Santiago de Chile. Bis Ende der Woche sollen in Chile über 20.000 Notfallhäuser aus Holz für die Opfer des verheerenden Erdbebens im Februar bereitstehen. Dies teilte die Hilfsorganisation "Ein Dach für Chile" mit. Damit werde das vor 60 Tagen gesteckte Ziel erreicht, wird der Gründer der Organisation, der Jesuit Felipe Berrios, von örtlichen Medien zitiert. Der Jesuitenpater hat die Organisation im Jahr 1997 gegründet.
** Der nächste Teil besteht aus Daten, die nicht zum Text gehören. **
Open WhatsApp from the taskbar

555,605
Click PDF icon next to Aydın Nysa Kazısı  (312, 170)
Bei einer Fernsehspendengala mit dem Titel "Chile hilft Chile" sammelte das südamerikanische Land im März umgerechnet mehr als 22 Millionen Euro. Dieses Geld wurde der Hilfsorganisation zur Verfügung gestellt. Rund 70.000 Chilenen halfen "Ein Dach für Chile" zufolge freiwillig beim Bau der Notbehausungen.
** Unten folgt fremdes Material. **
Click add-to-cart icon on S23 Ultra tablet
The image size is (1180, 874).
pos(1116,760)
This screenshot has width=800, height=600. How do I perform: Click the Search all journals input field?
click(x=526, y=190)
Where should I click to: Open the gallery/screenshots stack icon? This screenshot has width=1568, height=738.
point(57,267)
Ende Februar bebte in Chile die Erde, eine Flutwelle traf in der Folge auf die Küste des Landes. Zahlreiche Küstenstädte wurden verwüstet; in den Katastrophengebieten kam es zu Plünderungen und Gewaltausbrüchen, die schließlich mit Militäreinsatz unter Kontrolle gebracht wurden. Über 500 Menschen starben; tausende Familien wurden obdachlos.

Die Mehrzahl der Holzhäuser wurde in den vom Erdbeben am meisten betroffenen Küstenregionen Biobio, O´Higgins und Maule aufgebaut. Derweil hat die chilenische Regierung in einem Wiederaufbauplan ebenfalls bekanntgegeben, dass schon bald mit Hilfe der betroffenen Gemeinden mit dem Bau von "richtigen Häusern" für die Erdbebenopfer begonnen werden soll.

Berrios rief in einer Radiosendung dazu auf, die Opfer des Bebens nicht zu vergessen. Die Betroffenen fühlten sich im Moment "im Stich gelassen". Dies könne zu einem "sozialen Aufstand" führen. Mehr als Geld bräuchten die Opfer ein Ohr und Verständnis. "Chile muss Trauerarbeit leisten", so der Jesuit.